Portillo’s Italian Beef Sandwich, adapted from Food.com

Ingredients
1 t. salt
1 t. ground black pepper
a t. dried oregano
1 t. dried basil
1 t. onion salt
3 c. water
1 t. dried parsley
1 t. garlic powder
1 bay leaf
1 (2/3 OZ) package Italian salad dressing mix
5 lb. rump roast

Process
In a medium saucepan over medium high heat, combine the water, salt, pepper, oregano, basil, onion salt, parsley, garlic powder, bay leaf and salad dressing mix. Stir well and bring just to a boil.

Place roast in a slow cooker and pour mixture over the roast. Cover and cook on low setting for 10 to 12 hours OR high setting for 4 to 5 hours. Remove bay leaf and shred meat with a fork. Serve on hard rolls.

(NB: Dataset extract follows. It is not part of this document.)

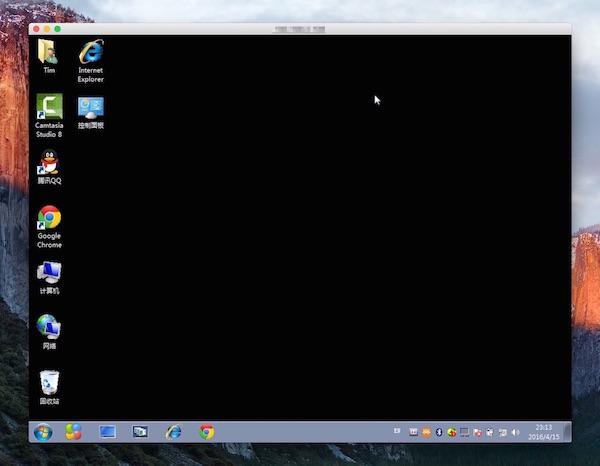Click the taskbar clock showing 23:13
This screenshot has height=466, width=600.
[x=543, y=432]
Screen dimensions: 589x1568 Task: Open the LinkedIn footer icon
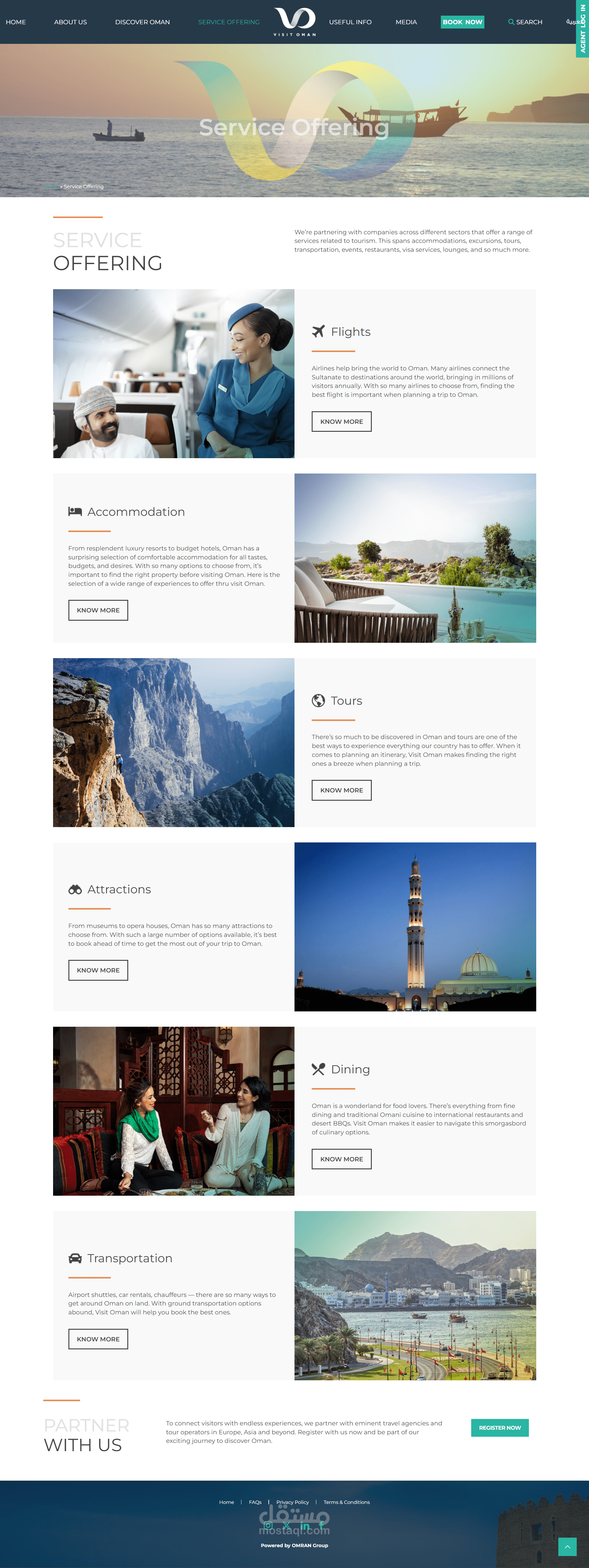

Nana’s Notes: Genuine Chicago Italian beef sandwiches are made on a certain kind of bread that’s not available here. I used French hard rolls and it was delicious. Also, the genuine article uses roast beef that is sliced VERY THIN. Since I don’t have a meat slicer, I shredded the meat and it worked great. Chicago, don’t hate me. Finally, the test of a true Italian beef sandwich is that it is so sloppy that you have to lean over your plate to eat it. It might be hard to tell from the photo, but this one definitely was.